→ TASK PROMPT:
Give the data below as a numbered list, leaving out blank lines.
※ ※ ※
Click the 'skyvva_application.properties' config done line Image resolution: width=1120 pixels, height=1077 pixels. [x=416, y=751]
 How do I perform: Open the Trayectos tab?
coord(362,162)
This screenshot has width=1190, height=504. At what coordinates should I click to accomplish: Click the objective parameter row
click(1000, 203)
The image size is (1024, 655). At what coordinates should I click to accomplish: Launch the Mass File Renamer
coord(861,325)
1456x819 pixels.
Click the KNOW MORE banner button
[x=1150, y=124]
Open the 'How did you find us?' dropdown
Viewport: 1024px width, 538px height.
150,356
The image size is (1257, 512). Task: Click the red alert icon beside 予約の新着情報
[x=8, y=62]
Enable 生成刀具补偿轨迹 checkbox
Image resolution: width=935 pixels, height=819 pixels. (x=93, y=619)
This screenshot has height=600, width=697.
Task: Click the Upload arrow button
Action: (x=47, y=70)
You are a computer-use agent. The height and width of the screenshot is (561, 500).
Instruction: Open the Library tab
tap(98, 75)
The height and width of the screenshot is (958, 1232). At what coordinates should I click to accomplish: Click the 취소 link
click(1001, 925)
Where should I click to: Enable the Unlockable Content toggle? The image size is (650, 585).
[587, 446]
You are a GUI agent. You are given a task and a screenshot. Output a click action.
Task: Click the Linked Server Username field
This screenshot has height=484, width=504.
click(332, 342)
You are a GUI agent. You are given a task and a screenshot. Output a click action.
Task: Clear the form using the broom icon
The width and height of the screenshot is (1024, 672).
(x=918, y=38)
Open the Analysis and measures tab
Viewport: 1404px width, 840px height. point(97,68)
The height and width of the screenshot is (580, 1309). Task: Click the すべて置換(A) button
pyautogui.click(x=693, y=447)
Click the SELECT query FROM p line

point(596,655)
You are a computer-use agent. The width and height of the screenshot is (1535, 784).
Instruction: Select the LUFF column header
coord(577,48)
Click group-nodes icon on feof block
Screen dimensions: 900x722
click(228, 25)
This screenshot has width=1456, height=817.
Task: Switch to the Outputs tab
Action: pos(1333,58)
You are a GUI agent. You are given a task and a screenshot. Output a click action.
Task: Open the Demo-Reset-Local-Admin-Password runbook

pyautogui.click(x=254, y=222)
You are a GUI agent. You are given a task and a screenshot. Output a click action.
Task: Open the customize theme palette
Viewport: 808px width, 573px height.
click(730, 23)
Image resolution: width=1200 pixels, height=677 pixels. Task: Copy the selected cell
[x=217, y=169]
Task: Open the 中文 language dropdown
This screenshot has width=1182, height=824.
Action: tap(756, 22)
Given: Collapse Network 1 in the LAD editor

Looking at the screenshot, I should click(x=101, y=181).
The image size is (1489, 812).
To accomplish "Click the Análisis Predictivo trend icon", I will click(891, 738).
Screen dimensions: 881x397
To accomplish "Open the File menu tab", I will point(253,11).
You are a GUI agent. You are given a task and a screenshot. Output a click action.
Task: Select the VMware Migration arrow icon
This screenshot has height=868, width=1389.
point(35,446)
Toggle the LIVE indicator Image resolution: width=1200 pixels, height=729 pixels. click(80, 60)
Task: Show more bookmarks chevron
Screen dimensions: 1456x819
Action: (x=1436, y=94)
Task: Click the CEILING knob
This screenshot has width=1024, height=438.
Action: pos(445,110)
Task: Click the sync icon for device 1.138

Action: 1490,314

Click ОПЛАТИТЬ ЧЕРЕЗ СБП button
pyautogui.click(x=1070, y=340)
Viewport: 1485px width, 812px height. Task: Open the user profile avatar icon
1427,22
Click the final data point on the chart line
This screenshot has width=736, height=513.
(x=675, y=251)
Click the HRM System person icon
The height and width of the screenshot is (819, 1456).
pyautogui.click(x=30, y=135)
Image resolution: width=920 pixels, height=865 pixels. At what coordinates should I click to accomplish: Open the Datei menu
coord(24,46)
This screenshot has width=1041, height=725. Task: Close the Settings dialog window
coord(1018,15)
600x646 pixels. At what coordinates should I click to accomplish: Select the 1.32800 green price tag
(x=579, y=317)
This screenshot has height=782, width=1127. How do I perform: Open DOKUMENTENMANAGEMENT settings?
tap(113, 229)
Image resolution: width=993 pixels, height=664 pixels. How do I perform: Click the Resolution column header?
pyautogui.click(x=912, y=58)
※ ※ ※
→ WRITTEN ANSWER:
1. Click the 'skyvva_application.properties' config done line Image resolution: width=1120 pixels, height=1077 pixels. [x=416, y=751]
2.  How do I perform: Open the Trayectos tab?
3. coord(362,162)
4. This screenshot has width=1190, height=504. At what coordinates should I click to accomplish: Click the objective parameter row
5. click(1000, 203)
6. The image size is (1024, 655). At what coordinates should I click to accomplish: Launch the Mass File Renamer
7. coord(861,325)
8. 1456x819 pixels.
9. Click the KNOW MORE banner button
10. [x=1150, y=124]
11. Open the 'How did you find us?' dropdown
12. Viewport: 1024px width, 538px height.
13. 150,356
14. The image size is (1257, 512). Task: Click the red alert icon beside 予約の新着情報
15. [x=8, y=62]
16. Enable 生成刀具补偿轨迹 checkbox
17. Image resolution: width=935 pixels, height=819 pixels. (x=93, y=619)
18. This screenshot has height=600, width=697.
19. Task: Click the Upload arrow button
20. Action: (x=47, y=70)
21. You are a computer-use agent. The height and width of the screenshot is (561, 500).
22. Instruction: Open the Library tab
23. tap(98, 75)
24. The height and width of the screenshot is (958, 1232). At what coordinates should I click to accomplish: Click the 취소 link
25. click(1001, 925)
26. Where should I click to: Enable the Unlockable Content toggle? The image size is (650, 585).
27. [587, 446]
28. You are a GUI agent. You are given a task and a screenshot. Output a click action.
29. Task: Click the Linked Server Username field
30. This screenshot has height=484, width=504.
31. click(332, 342)
32. You are a GUI agent. You are given a task and a screenshot. Output a click action.
33. Task: Clear the form using the broom icon
34. The width and height of the screenshot is (1024, 672).
35. (x=918, y=38)
36. Open the Analysis and measures tab
37. Viewport: 1404px width, 840px height. point(97,68)
38. The height and width of the screenshot is (580, 1309). Task: Click the すべて置換(A) button
39. pyautogui.click(x=693, y=447)
40. Click the SELECT query FROM p line
41. point(596,655)
42. You are a computer-use agent. The width and height of the screenshot is (1535, 784).
43. Instruction: Select the LUFF column header
44. coord(577,48)
45. Click group-nodes icon on feof block
46. Screen dimensions: 900x722
47. click(228, 25)
48. This screenshot has width=1456, height=817.
49. Task: Switch to the Outputs tab
50. Action: pos(1333,58)
51. You are a GUI agent. You are given a task and a screenshot. Output a click action.
52. Task: Open the Demo-Reset-Local-Admin-Password runbook
53. pyautogui.click(x=254, y=222)
54. You are a GUI agent. You are given a task and a screenshot. Output a click action.
55. Task: Open the customize theme palette
56. Viewport: 808px width, 573px height.
57. click(730, 23)
58. Image resolution: width=1200 pixels, height=677 pixels. Task: Copy the selected cell
59. [x=217, y=169]
60. Task: Open the 中文 language dropdown
61. This screenshot has width=1182, height=824.
62. Action: tap(756, 22)
63. Given: Collapse Network 1 in the LAD editor
64. Looking at the screenshot, I should click(x=101, y=181).
65. The image size is (1489, 812).
66. To accomplish "Click the Análisis Predictivo trend icon", I will click(891, 738).
67. Screen dimensions: 881x397
68. To accomplish "Open the File menu tab", I will point(253,11).
69. You are a GUI agent. You are given a task and a screenshot. Output a click action.
70. Task: Select the VMware Migration arrow icon
71. This screenshot has height=868, width=1389.
72. point(35,446)
73. Toggle the LIVE indicator Image resolution: width=1200 pixels, height=729 pixels. click(80, 60)
74. Task: Show more bookmarks chevron
75. Screen dimensions: 1456x819
76. Action: (x=1436, y=94)
77. Task: Click the CEILING knob
78. This screenshot has width=1024, height=438.
79. Action: pos(445,110)
80. Task: Click the sync icon for device 1.138
81. Action: 1490,314
82. Click ОПЛАТИТЬ ЧЕРЕЗ СБП button
83. pyautogui.click(x=1070, y=340)
84. Viewport: 1485px width, 812px height. Task: Open the user profile avatar icon
85. 1427,22
86. Click the final data point on the chart line
87. This screenshot has width=736, height=513.
88. (x=675, y=251)
89. Click the HRM System person icon
90. The height and width of the screenshot is (819, 1456).
91. pyautogui.click(x=30, y=135)
92. Image resolution: width=920 pixels, height=865 pixels. At what coordinates should I click to accomplish: Open the Datei menu
93. coord(24,46)
94. This screenshot has width=1041, height=725. Task: Close the Settings dialog window
95. coord(1018,15)
96. 600x646 pixels. At what coordinates should I click to accomplish: Select the 1.32800 green price tag
97. (x=579, y=317)
98. This screenshot has height=782, width=1127. How do I perform: Open DOKUMENTENMANAGEMENT settings?
99. tap(113, 229)
100. Image resolution: width=993 pixels, height=664 pixels. How do I perform: Click the Resolution column header?
101. pyautogui.click(x=912, y=58)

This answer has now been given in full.